Había visto otra pieza que encajaba con otras dos. Estaba cubierta con cable de cobre fuertemente enrollado, por lo menos había unas mil vueltas, como un multiplicador de voltaje. Silbó para llamar a un lagarto mensajero y lo envió a llamar a sus hombres, pero no los esperó.

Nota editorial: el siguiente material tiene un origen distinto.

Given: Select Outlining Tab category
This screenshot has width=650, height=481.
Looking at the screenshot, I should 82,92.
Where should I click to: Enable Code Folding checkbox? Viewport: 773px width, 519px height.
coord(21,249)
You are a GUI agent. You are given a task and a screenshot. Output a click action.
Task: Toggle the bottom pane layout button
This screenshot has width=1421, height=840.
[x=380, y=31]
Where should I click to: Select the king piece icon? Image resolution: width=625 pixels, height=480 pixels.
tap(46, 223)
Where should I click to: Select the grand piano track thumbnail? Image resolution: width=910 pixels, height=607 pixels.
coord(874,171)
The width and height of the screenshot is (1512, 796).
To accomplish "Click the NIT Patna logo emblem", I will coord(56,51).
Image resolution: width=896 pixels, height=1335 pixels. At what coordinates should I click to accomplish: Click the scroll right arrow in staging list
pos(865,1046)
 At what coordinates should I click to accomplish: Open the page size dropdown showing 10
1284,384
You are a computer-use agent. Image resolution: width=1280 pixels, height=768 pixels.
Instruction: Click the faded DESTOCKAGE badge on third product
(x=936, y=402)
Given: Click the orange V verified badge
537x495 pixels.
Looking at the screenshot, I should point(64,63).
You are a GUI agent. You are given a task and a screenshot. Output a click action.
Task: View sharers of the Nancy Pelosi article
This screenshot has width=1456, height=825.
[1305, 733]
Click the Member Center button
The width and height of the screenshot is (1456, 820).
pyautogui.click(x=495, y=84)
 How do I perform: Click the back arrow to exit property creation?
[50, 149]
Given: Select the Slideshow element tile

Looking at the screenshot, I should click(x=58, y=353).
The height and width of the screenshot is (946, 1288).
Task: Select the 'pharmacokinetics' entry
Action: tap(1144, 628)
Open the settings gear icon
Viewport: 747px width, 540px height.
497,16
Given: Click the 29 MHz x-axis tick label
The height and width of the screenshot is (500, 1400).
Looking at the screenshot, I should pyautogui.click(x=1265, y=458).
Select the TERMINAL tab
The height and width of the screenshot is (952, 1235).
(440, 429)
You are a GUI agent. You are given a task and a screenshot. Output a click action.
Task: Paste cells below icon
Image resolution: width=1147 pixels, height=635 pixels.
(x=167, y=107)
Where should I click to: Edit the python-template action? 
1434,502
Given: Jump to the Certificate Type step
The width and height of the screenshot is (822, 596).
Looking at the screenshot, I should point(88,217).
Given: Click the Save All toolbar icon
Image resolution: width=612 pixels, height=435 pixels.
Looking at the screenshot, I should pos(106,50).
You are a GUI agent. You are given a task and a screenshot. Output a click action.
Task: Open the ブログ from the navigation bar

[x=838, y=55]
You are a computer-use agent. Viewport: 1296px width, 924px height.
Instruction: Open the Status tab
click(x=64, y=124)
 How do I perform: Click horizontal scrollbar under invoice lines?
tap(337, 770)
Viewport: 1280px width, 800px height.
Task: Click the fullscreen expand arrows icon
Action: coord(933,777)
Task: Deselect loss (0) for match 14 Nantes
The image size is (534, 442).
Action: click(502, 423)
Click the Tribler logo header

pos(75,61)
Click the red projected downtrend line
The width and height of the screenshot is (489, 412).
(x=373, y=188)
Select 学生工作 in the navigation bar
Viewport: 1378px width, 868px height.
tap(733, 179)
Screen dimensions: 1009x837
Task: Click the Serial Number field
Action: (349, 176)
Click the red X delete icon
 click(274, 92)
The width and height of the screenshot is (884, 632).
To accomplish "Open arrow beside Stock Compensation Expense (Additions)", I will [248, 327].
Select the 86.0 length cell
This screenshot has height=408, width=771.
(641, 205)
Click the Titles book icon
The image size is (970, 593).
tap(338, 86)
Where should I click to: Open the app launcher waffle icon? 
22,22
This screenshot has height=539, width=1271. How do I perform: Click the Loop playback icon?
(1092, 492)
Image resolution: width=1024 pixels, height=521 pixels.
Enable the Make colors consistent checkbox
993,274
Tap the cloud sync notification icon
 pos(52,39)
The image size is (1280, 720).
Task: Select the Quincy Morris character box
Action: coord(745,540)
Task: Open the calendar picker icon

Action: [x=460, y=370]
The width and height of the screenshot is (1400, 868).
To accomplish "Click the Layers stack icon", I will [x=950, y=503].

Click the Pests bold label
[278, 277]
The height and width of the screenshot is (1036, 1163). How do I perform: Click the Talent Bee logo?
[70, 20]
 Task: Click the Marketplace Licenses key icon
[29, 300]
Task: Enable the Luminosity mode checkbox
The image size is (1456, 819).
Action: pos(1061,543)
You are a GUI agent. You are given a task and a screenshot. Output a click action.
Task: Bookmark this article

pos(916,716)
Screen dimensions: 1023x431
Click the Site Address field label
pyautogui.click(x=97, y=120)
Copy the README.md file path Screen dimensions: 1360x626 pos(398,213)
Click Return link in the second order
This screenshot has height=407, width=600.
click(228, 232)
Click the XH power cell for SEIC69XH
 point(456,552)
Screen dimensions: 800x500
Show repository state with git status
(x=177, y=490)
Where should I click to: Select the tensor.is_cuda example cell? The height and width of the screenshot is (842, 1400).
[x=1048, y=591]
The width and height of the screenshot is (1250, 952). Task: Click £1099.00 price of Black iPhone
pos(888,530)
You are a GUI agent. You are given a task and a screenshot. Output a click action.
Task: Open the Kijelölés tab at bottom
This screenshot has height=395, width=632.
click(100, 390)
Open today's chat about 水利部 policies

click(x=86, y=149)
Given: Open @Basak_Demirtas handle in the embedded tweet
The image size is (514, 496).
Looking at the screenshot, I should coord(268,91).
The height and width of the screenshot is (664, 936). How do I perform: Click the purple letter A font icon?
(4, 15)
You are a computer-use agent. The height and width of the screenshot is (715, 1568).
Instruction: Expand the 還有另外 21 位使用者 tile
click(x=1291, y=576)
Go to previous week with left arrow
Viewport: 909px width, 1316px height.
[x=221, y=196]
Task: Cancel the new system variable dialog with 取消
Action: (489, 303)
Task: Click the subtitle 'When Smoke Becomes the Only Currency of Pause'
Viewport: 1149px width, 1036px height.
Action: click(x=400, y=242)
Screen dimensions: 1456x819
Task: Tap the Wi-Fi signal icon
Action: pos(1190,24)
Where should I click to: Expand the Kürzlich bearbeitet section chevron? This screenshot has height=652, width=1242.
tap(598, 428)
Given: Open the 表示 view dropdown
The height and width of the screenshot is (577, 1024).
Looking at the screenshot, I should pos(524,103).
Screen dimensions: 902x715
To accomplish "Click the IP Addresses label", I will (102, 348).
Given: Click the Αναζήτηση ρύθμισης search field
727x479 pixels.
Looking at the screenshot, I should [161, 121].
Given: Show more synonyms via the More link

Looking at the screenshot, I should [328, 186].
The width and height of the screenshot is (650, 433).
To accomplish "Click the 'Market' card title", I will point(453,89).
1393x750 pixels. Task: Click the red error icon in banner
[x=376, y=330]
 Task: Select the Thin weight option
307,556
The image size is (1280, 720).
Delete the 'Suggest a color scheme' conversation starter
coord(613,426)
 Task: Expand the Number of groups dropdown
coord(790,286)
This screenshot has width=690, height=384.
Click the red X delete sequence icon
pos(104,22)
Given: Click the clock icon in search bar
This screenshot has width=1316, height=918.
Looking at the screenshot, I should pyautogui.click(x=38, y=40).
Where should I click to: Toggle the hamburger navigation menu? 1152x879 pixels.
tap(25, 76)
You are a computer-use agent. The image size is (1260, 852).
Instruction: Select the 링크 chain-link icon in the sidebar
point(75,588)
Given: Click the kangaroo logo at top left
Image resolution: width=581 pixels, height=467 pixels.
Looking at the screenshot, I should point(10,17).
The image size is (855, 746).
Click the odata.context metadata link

En cierto modo, era fácil averiguar cómo encajaban todas aquellas piezas entre sí. Había pasado un mes ayudando a mantener su Caminante de Asalto en perfecto funcionamiento en zonas poco pobladas, valiéndose de piezas de recambio, improvisadas o robadas. Y las piezas de metal y de cristal que tenía ante sí no eran en absoluto improvisadas. Todo lo contrario, eran elegantes, con un diseño tan sinuoso como el mismo mobiliario de madera fabricada del Leviathan. A medida que Alek trabajaba, sus dedos parecían comprender cómo conectaban las piezas, aunque aún no entendiera muy bien el propósito de todas en conjunto. Para cuando llegaron Klopp y Hoffman, ya tenía una buena parte montada.

Quizás, Su Serena Majestad el príncipe Aleksandar de Hohenberg no fuese un desperdicio de hidrógeno, después de todo.